That is more or less the origination of said devices. The first commercially available BMS I became aware of was designed by Rich Rudman several years back, they're called "Rudman Regs" or something like that.


----------



## aeroscott (Jan 5, 2008)

I'm trying to put parts together for bms


----------



## judebert (Apr 16, 2008)

Rudman regs are awesome, especially combined with a PFC charger. If you're truly going DIY, though, check out the Lee Hart Battery Balancer. It balances batteries while charging and while driving. Basically uses a DC/DC converter and some relays to charge the battery with the lowest voltage; checks the voltage of all batteries each configurable interval.


----------



## frodus (Apr 12, 2008)

judebert said:


> Rudman regs are awesome, especially combined with a PFC charger. If you're truly going DIY, though, check out the Lee Hart Battery Balancer. It balances batteries while charging and while driving. Basically uses a DC/DC converter and some relays to charge the battery with the lowest voltage; checks the voltage of all batteries each configurable interval.


its one of the best AND cheapest designes because it balances... no other series charging system does that. It also lets your batteries settle a little and cool off while charging, because each one is charged one at a time.

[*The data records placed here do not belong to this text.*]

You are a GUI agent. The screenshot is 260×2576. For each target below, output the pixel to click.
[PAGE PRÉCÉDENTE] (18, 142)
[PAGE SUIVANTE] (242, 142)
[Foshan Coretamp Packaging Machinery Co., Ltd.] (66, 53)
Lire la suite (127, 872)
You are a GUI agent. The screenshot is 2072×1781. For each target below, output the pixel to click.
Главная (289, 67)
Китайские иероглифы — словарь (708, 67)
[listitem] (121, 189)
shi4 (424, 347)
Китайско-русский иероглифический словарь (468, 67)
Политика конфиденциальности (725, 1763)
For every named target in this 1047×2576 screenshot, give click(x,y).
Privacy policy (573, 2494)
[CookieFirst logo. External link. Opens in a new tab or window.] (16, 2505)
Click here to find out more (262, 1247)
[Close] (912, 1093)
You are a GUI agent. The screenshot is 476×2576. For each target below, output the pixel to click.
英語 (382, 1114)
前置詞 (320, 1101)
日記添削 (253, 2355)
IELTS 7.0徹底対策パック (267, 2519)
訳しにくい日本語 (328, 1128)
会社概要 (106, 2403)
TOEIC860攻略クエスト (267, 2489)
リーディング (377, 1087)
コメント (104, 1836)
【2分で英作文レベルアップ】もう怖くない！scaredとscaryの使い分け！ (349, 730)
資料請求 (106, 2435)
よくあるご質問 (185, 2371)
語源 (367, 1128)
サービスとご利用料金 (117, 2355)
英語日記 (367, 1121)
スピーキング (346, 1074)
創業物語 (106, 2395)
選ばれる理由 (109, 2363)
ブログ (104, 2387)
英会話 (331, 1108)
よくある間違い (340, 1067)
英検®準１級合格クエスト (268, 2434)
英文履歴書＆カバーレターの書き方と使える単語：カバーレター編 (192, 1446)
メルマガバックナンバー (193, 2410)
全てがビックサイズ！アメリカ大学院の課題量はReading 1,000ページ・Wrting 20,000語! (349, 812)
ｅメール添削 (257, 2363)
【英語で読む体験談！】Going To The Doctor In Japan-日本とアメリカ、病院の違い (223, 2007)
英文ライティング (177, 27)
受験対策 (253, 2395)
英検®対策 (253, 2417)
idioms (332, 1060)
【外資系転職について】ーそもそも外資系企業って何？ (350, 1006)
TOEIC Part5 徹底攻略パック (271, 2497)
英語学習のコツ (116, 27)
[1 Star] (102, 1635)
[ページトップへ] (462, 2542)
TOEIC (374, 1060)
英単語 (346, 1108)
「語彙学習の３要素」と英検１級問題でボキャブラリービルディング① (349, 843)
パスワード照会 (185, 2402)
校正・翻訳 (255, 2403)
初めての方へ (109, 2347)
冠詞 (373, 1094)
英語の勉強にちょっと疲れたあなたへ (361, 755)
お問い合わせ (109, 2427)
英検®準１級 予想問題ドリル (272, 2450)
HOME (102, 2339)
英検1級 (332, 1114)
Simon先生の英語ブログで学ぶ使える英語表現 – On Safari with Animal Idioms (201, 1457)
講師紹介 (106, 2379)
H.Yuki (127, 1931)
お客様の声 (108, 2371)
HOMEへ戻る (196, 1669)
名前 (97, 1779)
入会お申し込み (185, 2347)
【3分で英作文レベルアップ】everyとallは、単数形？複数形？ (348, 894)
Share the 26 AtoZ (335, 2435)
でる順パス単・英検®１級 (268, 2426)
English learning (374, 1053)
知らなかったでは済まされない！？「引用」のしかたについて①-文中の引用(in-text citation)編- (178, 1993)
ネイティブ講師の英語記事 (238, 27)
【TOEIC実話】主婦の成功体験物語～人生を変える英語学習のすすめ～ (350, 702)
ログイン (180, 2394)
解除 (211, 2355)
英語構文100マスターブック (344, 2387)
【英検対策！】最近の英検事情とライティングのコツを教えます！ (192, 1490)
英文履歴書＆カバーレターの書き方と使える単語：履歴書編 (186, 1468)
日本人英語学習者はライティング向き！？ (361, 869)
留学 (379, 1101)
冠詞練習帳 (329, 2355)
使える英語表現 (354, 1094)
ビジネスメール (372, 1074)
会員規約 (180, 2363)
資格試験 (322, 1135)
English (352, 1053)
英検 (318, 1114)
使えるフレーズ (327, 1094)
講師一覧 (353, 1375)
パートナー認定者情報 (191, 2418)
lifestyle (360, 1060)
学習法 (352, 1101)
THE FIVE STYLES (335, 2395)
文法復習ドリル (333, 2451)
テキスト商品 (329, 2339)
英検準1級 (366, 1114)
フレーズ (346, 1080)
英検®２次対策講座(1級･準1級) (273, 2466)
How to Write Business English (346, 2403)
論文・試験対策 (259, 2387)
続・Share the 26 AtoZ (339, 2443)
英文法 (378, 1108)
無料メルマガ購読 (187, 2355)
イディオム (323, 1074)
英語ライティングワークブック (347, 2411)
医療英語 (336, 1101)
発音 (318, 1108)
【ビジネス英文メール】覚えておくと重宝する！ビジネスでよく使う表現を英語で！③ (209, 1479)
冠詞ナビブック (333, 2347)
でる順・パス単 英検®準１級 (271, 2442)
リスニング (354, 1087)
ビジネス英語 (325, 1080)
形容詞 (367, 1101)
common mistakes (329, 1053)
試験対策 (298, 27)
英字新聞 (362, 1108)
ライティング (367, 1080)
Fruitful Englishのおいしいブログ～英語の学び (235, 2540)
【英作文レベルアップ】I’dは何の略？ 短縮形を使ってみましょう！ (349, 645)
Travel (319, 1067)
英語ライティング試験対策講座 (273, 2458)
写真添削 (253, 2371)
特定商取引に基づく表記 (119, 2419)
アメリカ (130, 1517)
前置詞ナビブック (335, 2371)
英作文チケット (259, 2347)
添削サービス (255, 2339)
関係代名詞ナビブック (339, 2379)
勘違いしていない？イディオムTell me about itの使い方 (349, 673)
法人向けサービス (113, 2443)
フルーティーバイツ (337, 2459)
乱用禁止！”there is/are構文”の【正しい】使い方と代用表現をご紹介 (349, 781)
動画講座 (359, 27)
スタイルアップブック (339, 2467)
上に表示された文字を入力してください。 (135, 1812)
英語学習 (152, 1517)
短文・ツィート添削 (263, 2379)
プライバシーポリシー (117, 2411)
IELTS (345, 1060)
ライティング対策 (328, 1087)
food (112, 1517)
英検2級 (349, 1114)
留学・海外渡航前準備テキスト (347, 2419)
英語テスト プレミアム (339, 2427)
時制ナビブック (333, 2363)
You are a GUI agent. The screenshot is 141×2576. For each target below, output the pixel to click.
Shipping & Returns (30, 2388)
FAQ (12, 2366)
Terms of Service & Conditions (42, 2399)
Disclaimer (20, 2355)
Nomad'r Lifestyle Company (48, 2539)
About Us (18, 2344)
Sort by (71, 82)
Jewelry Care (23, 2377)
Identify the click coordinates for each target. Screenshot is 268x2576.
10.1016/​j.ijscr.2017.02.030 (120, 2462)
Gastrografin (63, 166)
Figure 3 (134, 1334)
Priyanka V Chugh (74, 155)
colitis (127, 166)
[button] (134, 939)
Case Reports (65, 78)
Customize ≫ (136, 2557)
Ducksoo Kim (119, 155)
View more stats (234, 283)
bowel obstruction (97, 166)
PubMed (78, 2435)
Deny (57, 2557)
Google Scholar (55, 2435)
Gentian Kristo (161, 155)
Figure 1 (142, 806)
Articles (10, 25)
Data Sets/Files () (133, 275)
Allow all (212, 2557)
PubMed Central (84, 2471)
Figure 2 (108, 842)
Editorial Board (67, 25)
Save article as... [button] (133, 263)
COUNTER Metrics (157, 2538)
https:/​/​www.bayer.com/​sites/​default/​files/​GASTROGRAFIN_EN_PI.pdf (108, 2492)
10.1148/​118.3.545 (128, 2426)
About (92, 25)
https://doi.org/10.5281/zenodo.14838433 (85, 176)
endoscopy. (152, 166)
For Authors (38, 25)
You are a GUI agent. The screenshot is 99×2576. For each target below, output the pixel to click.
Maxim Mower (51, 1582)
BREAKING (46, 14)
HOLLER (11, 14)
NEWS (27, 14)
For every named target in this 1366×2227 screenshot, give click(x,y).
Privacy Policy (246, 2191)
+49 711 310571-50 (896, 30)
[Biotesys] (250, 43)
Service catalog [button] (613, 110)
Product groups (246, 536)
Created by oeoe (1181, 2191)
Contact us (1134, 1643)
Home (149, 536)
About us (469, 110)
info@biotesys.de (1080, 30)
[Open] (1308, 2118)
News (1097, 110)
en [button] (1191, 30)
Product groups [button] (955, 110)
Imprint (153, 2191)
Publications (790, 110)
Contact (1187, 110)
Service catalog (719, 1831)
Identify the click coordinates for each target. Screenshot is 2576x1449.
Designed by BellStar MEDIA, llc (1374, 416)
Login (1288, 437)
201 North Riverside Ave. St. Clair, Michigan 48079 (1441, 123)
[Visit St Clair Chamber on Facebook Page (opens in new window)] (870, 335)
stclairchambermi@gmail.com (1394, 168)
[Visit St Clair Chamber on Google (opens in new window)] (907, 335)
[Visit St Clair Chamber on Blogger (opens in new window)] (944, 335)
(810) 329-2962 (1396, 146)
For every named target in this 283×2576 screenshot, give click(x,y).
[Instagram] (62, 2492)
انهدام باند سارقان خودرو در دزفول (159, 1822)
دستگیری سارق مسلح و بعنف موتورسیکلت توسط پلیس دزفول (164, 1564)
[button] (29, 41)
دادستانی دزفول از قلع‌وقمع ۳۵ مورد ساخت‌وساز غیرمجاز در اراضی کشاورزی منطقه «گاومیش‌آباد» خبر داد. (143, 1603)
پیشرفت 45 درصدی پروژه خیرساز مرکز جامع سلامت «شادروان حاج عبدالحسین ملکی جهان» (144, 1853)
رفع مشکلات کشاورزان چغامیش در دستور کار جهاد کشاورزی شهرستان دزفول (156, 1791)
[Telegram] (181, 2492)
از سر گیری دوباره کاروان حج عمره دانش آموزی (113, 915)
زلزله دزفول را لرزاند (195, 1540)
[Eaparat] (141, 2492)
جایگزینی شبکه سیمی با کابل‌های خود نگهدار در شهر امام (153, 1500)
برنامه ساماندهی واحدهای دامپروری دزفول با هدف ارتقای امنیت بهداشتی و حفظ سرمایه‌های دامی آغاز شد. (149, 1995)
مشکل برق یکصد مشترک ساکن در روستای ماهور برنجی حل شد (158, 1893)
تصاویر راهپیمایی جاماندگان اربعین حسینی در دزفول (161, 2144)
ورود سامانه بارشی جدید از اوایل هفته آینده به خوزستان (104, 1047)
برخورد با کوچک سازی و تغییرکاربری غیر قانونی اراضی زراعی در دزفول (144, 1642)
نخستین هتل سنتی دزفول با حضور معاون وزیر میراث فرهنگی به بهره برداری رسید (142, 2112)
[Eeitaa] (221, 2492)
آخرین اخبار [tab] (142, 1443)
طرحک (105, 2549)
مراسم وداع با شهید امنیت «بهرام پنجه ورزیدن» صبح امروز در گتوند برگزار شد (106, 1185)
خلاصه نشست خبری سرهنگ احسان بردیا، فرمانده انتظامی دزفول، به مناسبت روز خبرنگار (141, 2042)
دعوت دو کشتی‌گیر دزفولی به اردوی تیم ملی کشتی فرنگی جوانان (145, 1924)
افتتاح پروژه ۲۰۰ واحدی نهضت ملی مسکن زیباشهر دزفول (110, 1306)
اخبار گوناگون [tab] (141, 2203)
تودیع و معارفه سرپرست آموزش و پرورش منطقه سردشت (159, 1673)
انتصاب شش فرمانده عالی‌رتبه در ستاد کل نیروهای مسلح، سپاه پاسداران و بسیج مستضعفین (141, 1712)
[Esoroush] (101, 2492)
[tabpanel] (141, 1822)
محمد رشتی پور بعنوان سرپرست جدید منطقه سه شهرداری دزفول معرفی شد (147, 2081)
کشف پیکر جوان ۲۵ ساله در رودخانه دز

I'm working on a BMS right now, kinda like a mix of Lee Hart and a PFC frontend...still need to program it


----------



## aeroscott (Jan 5, 2008)

frodus said:


> its one of the best AND cheapest designes because it balances... no other series charging system does that. It also lets your batteries settle a little and cool off while charging, because each one is charged one at a time.
> 
> I'm working on a BMS right now, kinda like a mix of Lee Hart and a PFC frontend...still need to program it


A friend said that the cell balancing didn't work because of the small difference in voltage wouldn't create a charge . I hope he's wrong . anybody heard this ?


----------



## frodus (Apr 12, 2008)

clarify that?

why wouldn't it balance? It senses the bat voltage, and charges accordingly.


----------